» **DIRECTIVE A**
Please edit the passage of the Auburn football article that opens with the words containing "Freeze said despite" and closes with "a first-year roster.", swapping "passion" for "intensity", and write out the revised passage.
» **DIRECTIVE B**
Carry the Auburn football article forward from its last sentence.

Takeaways: Must-read transparency from Hugh Freeze on the state of the Auburn program, the Iron Bowl loss, roster movement and more
AUBURN — Two days after Auburn’s heartbreaking and shocking last-minute loss to No. 8 Alabama, head coach Hugh Freeze met the media inside the Woltosz Performance Center to talk about the 6-6 season that was and what’s to come.
“I just want to revisit Saturday night, which in my opinion, was the best college football atmosphere I’ve ever experienced. I want our fans and supporters and band and cheerleaders and everybody that provide that type of atmosphere for our young men to play in, and for us to coach in, thank you. It was incredible,” Freeze said.
“It was off-the-charts good. It’s the best home atmosphere in the country. That was incredible and thank you to the Auburn Tiger family. It will forever be a regret that we didn’t get to celebrate after it. I would have enjoyed that, it would have been nice.”
Freeze said despite the loss, there’s nothing more he could have asked for in terms of passion and effort from his players in the game.
“I think our kids played with the type of passion, energy and physicality that you have to play with top team sin the country. As hurt as we are, as hurt as our kids are, this team isn’t getting better right now from losing the Iron Bowl when you have a real shot and should have won the game, but that’s something that has laid a foundation. We played three top-10 teams within a touchdown with a first-year roster.
“The consistency we have to seek to find is get that every single game. I’m proud of the effort and the game plan was good. I wish it would have ended a bit differently and we would all be feeling a lot better. There’s still a lot of hurt. This game means so much and we let it slip away. There’s a lot to build on.”
Read more from Freeze below:
Freeze believes Auburn’s turnaround can be a quick one.

(Records of text and element pointing)
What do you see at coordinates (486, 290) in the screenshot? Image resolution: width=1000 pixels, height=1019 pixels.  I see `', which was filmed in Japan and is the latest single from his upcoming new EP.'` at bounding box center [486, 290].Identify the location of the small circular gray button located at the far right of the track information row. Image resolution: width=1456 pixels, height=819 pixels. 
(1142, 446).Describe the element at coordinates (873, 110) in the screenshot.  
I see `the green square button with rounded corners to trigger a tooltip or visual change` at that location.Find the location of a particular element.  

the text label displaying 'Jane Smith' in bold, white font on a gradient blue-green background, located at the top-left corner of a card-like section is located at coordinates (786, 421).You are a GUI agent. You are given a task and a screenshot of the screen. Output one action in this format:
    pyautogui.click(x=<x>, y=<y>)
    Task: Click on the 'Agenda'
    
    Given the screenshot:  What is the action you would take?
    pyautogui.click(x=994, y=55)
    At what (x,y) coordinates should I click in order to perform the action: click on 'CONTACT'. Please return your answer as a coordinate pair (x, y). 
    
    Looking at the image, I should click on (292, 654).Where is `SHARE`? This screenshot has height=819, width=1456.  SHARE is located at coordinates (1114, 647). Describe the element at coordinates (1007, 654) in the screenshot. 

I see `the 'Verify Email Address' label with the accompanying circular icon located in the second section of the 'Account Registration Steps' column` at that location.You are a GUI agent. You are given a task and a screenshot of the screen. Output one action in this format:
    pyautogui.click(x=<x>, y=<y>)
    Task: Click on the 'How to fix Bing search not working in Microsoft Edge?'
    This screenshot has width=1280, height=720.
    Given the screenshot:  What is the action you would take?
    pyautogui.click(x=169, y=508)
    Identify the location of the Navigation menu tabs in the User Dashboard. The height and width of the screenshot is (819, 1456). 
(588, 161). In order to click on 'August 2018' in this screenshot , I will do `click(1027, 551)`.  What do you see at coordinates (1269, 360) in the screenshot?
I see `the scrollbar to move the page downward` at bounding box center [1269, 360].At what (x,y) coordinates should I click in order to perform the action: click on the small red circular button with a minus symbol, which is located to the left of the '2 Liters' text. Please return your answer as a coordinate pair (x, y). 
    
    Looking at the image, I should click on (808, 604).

» **FINAL ANSWER A**
Freeze said despite the loss, there’s nothing more he could have asked for in terms of intensity and effort from his players in the game.
“I think our kids played with the type of intensity, energy and physicality that you have to play with top team sin the country. As hurt as we are, as hurt as our kids are, this team isn’t getting better right now from losing the Iron Bowl when you have a real shot and should have won the game, but that’s something that has laid a foundation. We played three top-10 teams within a touchdown with a first-year roster.

» **FINAL ANSWER B**
“The recruits saw what can be, and it can be pretty fast. We have to take the positives from this and go recruit to this great university. We have great commitments that we hopefully can hold onto. We have to recruit the current roster, that’s the world we’re in. We have to get all of the NFL information and give our kids the best information to make the wisest decisions. Whatever it takes to enhance our roster so that are better able to have depth and compete with more consistency next year. I’m excited, but still heartbroken over Saturday evening. I’m more determined than ever and more confident than ever that this place can be an elite college football program.”
Freeze was asked about his headspace as the leader of the Auburn program after ending the season with two straight losses.
“I never went to sleep, so I didn’t wake up. This profession, we sign up for it and it’s difficult. I try to keep things in great perspective on why we coach and I have to preach that to myself after losses like the last few because we truly are, my window of coaching in the spectrum of life, is pretty small. What I do with that window matters long after football is over. I know fans and media and coaches, all of it live and die with every game, but if you look at the big spectrum, we’re pouring into the people in this program the right things. You try and get comfort in that. It’s hard. You run through every single play that could have made a difference. Do you do anything different? You’re going to relive all of that. I didn’t sleep at all.
“It means so much to so many people. When you care, you want to deliver. When you don’t, you aren’t going to sleep very much. I watched the film several times. As disappointing and hurtful as it is, it also, if you’re made of the right stuff, it makes you really determined to get in those situations again and go get some players that want to do it with you. To say you wake up on Sunday morning and it’s all over in your mind and your spirit, that’s not real. It’s still not over, truthfully, but I’m a fighter and so are these kids and so is this staff. Time makes things a little better and you are encouraged you found a way to compete with an elite program in year one.”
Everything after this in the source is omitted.